Jetzt wird der noch nicht ausgeschüttete Restanspruch zusammen gefasst.  Der Anspruch entsteht zum 31.12.2006. Eine gewinnausschüttungsunabhängige Auszahlung erfolgt aber erst ab 2008 bis 2017.  

  •  Datenzugriff der Finanzverwaltung zulässig

Nach der Abgabenordnung( § 147)  ist der Finanzbehörde das Recht eingeräumt, die mit Hilfe eines Datenverarbeitungssystems erstellte Buchführung des Steuerpflichtigen durch Datenzugriff zu prüfen. Diese neue Prüfungsmethode tritt neben die Möglichkeit der herkömmlichen Prüfung. Das Recht auf Datenzugriff steht der Finanzbehörde nur im Rahmen steuerlicher Außenprüfungen zu.

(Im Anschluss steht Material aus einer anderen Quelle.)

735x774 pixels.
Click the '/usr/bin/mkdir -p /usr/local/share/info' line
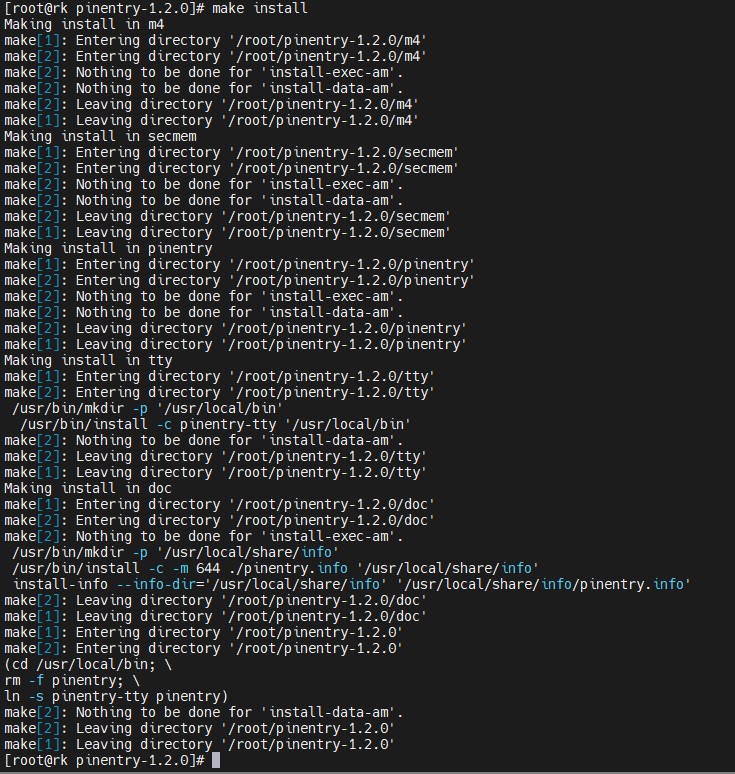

Durch die Regelungen zum Datenzugriff wird der sachliche Umfang der Außenprüfung § 194 AO) nicht erweitert; er wird durch die Prüfungsanordnung § 196 AO ,§ 5 BpO bestimmt. Gegenstand der Prüfung sind wie bisher nur die nach § 147 AO aufbewahrungspflichtigen Unterlagen. Es ist jedoch erforderlich, die Prüfungsmethoden den modernen Buchführungstechniken anzupassen. Dies gilt um so mehr, als in zunehmendem Maße der Geschäftsverkehr papierlos abgewickelt wird und ab dem 1.1.2002 der Vorsteuerabzug aus elektronischen Abrechnungen mit qualifizierter elektronischer Signatur und Anbieter-Akkreditierung nach dem Signaturgesetz möglich ist.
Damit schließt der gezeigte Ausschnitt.